RHYS Tanner, while offering a reasoned account, makes some rather unfair and sweeping comments about Remain voters in the recent referendum.

He forgets that we had a referendum over forty years ago in which this issue was settled by a big margin, following a debate much more open and honest than the recent one (it has become usual to forget or misrepresent just how thorough that debate was). Some people have for many years harboured a growing objection to what they felt as the loss of their country. Many “remainers” are now in that same position: we have lost what we thought of as our country. It will be many years – at least ten and probably more, if ever – before we will be able to assess, if only pragmatically and materially, who was right in this debate. The sense of loss felt by many of us will not evaporate soon. We are a divided country – in more ways than our differences over the EU – and all sides will have to accept this.

This is not bitterness, or snobbery, or self-righteousness.
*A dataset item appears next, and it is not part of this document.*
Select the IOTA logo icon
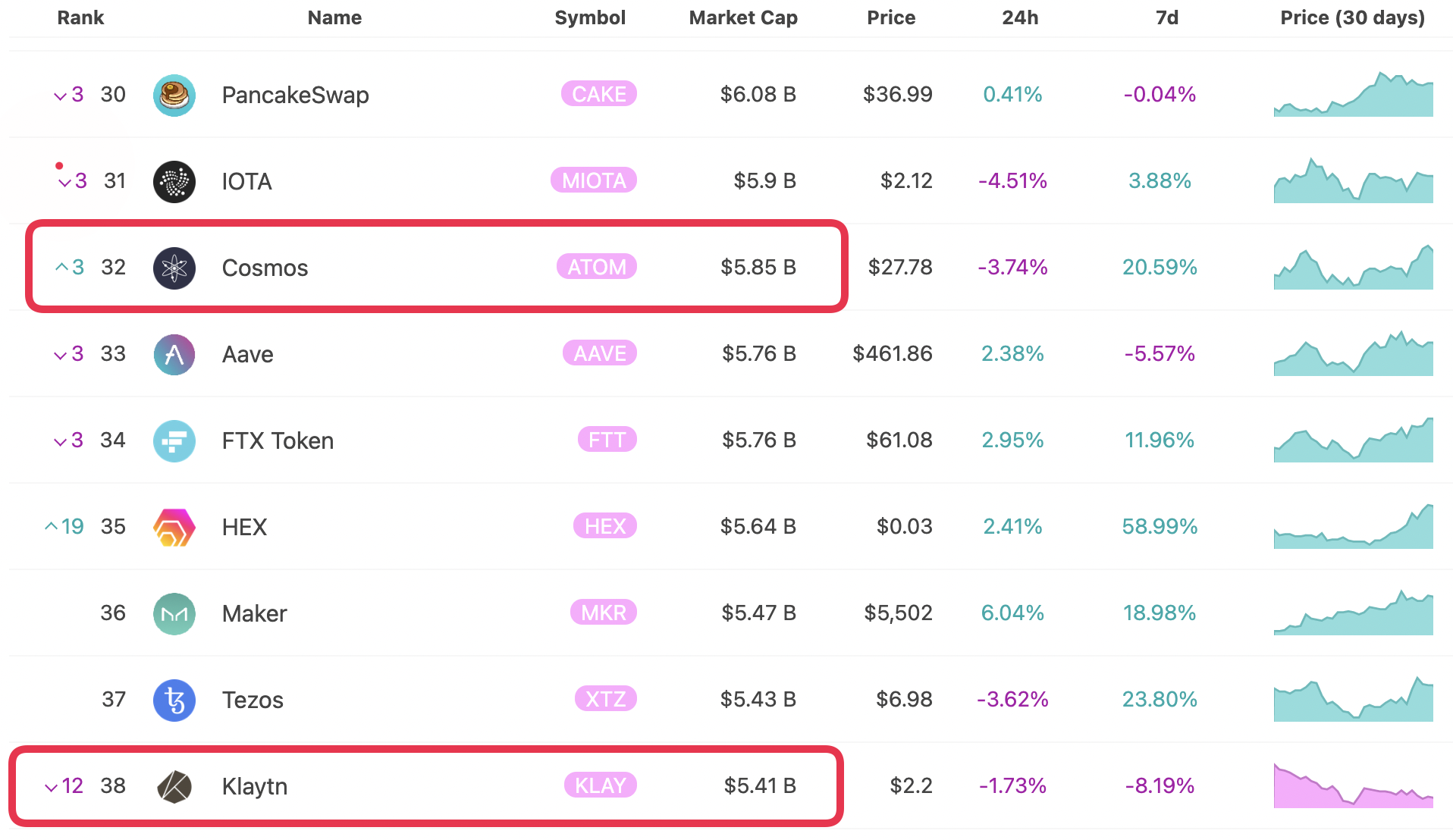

It is a plain statement of how things are.

I would certainly contend, however, that the worst effects Mr Tanner attributes to the EU are substantially the result of UK government policies and lack of effective enforcement of regulations. This certainly applies to the cheap labour Mr Tanner complains of, where often inadequate labour and wage laws have been quite deliberately even more inadequately enforced, to the detriment of honest employers and their employees, and making native employees less attractive. While EU fishing laws are a problem, it is the awarding, by the UK government, of licences to big industrialised fishing businesses rather than to the more eco-friendly local coastal fishermen that has needlessly exacerbated the situation in our native industry. Because of this, I don’t expect an improvement for most people when we leave the EU; indeed, we are more likely to find that many people will be deprived of the protection provided by the EU.

By all means, let’s have less of the sour grapes, but that means all sides respecting others’ differences, for they are not going to be reconciled soon.